On all counts more building projects will only widen these gaps further. Resources for development will only become more scarce and construction will become more expensive. This will not ease constraints on developers but increase them. It will leave SMEs lacking the upfront capital and the access to contractors to actually do any of their developments, irrespective of planning permissions, while already dominant large corporations with in-house construction/planning teams only increase their market share.
A similar story will unfold in the planning sector. Planners will have even less incentive to work in the public sector, where they face higher workloads at low pay, while external consultancies, which pay better, expand teams to meet the increased demand. The silver-bullet answer, paying public sector planners more and hiring larger teams, seems unlikely to happen, so the brain drain to the private sector will only continue.
Green skills gaps - no incentive to grow
Another major challenge is that there is an overconcentration of green skills in London and the Southeast. There are no obvious incentives for these new graduates with sustainability-backed credentials to move away to regions where green skills are needed, while those who already live locally lack the educational provision and career support to easily get into these higher skilled professions. Those already in the industry have incredibly limited access to reskilling, as well: in Port Talbot, for example, the Tata Steel/Port Talbot Transition Board’s Employment & Skills Fund is only eligible for those made redundant by the Steelworks, or its contractors and subsidiaries. Those still working in the sector (although their roles remain under threat) do not have access to the means to qualify for the very green roles that are offsetting their current jobs.

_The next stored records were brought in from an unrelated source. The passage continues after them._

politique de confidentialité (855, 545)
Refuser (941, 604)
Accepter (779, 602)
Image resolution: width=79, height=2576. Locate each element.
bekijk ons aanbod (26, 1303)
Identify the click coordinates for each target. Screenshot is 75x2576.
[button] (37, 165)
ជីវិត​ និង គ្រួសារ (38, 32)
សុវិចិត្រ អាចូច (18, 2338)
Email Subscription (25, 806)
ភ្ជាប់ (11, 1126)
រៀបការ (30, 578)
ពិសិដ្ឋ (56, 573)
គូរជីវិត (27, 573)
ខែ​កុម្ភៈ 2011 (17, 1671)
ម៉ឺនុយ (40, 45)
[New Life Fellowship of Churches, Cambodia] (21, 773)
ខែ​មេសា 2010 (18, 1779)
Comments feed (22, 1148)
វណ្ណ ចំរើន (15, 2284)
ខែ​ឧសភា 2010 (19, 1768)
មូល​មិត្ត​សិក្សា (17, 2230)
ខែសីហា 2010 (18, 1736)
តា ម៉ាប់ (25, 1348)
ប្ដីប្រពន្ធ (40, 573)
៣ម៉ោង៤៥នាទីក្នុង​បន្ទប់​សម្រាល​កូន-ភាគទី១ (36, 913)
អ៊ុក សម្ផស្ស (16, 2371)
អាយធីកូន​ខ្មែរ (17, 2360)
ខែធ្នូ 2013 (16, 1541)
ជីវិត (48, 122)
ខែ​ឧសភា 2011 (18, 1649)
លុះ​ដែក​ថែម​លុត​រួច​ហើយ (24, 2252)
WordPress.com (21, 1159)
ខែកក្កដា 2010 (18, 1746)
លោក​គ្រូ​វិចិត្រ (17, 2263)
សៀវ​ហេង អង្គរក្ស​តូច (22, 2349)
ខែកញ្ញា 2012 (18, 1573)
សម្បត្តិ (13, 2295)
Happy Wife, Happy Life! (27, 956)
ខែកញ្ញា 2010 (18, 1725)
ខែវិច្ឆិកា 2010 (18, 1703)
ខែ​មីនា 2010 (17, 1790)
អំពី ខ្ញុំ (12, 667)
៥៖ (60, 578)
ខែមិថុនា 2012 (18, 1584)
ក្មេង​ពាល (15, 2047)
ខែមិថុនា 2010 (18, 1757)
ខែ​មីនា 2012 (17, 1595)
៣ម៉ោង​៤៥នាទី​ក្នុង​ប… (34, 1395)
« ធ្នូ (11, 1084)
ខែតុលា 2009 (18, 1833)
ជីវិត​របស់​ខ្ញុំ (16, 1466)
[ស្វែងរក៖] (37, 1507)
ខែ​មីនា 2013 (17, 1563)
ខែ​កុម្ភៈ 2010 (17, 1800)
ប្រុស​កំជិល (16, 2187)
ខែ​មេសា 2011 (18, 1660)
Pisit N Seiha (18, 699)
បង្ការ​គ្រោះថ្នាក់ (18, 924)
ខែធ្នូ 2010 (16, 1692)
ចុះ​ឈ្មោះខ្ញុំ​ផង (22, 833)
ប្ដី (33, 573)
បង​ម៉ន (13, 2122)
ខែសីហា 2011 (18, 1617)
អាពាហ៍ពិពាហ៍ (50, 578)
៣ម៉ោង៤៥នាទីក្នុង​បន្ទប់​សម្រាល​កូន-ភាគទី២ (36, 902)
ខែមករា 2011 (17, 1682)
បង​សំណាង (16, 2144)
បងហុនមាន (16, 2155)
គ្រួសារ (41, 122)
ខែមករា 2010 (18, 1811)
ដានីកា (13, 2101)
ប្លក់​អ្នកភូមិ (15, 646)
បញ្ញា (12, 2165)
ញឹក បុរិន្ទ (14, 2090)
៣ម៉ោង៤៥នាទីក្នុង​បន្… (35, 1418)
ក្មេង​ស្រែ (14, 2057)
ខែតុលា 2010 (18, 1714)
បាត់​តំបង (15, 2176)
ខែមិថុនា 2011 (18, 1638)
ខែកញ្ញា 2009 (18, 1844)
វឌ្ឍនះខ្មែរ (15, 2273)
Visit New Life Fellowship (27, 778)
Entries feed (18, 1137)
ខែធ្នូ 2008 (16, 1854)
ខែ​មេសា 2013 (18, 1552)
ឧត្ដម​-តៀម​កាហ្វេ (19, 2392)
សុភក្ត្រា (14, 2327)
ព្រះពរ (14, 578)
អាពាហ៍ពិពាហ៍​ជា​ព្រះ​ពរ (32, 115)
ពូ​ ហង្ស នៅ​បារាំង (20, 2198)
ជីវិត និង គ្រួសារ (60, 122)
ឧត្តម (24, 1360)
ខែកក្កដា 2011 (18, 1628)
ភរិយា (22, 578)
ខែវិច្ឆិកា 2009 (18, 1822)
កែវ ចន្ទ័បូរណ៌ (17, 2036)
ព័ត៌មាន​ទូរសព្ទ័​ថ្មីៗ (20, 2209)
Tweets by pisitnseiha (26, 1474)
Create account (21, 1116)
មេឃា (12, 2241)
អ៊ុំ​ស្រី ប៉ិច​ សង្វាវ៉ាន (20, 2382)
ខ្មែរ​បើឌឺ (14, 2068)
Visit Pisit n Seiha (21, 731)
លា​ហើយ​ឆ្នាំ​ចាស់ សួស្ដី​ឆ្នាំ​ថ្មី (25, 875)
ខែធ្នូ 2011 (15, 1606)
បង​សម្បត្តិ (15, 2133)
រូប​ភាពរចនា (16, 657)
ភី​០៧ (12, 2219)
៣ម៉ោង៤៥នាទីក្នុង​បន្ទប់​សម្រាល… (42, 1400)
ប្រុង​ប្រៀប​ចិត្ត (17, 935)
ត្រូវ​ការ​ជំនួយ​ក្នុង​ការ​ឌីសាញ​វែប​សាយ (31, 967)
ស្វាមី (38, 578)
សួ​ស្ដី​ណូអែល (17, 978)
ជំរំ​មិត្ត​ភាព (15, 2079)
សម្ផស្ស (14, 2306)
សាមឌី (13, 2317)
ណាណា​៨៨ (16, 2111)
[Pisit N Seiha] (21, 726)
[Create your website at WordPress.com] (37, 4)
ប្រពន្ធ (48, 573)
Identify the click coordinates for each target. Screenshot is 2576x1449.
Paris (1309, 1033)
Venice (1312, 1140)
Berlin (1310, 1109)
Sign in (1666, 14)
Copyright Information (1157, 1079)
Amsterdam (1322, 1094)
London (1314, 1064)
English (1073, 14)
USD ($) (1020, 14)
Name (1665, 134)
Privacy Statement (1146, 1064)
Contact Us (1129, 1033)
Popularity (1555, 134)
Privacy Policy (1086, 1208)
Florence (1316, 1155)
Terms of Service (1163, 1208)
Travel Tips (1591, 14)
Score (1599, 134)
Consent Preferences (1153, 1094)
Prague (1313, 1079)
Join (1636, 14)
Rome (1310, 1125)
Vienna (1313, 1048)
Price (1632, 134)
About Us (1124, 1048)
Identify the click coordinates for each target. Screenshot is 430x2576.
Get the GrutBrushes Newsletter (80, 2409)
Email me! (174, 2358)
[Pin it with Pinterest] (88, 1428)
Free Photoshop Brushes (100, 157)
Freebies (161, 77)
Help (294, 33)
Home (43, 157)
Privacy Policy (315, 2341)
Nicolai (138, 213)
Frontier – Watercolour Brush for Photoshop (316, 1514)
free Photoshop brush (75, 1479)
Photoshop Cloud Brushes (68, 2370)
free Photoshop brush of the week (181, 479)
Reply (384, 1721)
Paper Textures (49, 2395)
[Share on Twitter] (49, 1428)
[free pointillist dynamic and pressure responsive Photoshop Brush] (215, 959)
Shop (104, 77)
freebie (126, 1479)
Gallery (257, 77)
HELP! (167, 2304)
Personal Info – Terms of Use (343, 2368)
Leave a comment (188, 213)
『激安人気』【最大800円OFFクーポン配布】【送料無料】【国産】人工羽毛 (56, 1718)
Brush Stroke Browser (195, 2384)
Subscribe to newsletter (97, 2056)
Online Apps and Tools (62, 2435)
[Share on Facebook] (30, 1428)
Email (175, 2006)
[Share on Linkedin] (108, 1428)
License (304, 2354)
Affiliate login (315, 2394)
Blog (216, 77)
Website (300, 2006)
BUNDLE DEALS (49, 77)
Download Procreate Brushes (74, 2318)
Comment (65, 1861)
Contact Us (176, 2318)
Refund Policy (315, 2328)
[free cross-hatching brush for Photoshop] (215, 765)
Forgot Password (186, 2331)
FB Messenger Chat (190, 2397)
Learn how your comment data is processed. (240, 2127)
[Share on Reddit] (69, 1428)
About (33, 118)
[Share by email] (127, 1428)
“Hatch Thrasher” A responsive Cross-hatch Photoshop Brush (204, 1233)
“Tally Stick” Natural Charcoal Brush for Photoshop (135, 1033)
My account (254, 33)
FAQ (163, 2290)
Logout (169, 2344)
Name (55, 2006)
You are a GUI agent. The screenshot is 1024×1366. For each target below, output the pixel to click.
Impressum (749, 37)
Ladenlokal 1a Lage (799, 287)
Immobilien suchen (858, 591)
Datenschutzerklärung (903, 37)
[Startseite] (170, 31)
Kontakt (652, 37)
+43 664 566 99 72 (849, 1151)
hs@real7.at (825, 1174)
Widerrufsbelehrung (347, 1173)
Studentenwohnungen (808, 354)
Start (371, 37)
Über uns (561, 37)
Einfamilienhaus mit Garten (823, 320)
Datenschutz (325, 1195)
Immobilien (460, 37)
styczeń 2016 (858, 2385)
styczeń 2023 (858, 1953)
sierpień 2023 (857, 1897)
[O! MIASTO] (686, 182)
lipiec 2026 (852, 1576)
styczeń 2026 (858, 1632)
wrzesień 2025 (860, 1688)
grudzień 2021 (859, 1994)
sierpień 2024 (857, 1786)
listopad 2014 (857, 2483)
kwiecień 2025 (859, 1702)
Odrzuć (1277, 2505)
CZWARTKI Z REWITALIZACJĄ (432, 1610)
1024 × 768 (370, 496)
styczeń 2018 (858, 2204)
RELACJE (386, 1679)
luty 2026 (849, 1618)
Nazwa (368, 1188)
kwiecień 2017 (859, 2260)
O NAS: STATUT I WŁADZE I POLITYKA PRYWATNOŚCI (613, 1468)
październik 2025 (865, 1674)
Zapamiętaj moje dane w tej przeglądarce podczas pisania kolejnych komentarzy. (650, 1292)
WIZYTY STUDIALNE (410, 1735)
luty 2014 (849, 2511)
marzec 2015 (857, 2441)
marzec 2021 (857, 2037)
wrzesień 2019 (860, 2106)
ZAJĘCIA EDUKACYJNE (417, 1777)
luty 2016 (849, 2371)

None of this is a reason (or an excuse) not to build. Rather, it is a signal that if we want developments to be a) successful and b) popular with the people affected by them, we need to have more depth to our development policies than just planning approvals.
Thinking about the long term
The Government has done incredibly well to enact planning reform, far more than any recent government, despite having only been in office since July. An updated NPPF, the creation of Grey Belt designated land and devolution legislation which allows the strategisation of regional development are just a few of the ways the Government has improved the planning process. But this is just step one on the journey to 1.5 million homes. Next the Government needs to be talking about how we put shovels in the ground, and doing this requires more than just sentiment, but expertise as well.
This is urgent stuff: it takes several years and considerable expense to train as a planner, so work shortages there will take a minimum of two years to even start addressing – and an industry being propped up by new graduates is not a strong one. Likewise, while entry to construction roles is quicker to address in that apprentices can be involved in work from day 1, this means that our promised 1.5 million homes get built by 16-24 year olds with extremely limited working experience. At the senior level, this means overstretching teaching capacity, which is already scant, and it will mean the Government expecting private companies to take on huge numbers of apprentices they might struggle to resource – and of course the time needed to train apprentices is itself a cost.
All of this creates a macroeconomic picture where ‘growth’ policies will only be as good as the deeper-level policies which surround them. That is to say, we cannot ‘go for growth’ just by approving developments, we need to create a planning, construction and operations workforce suitable for these developments to work.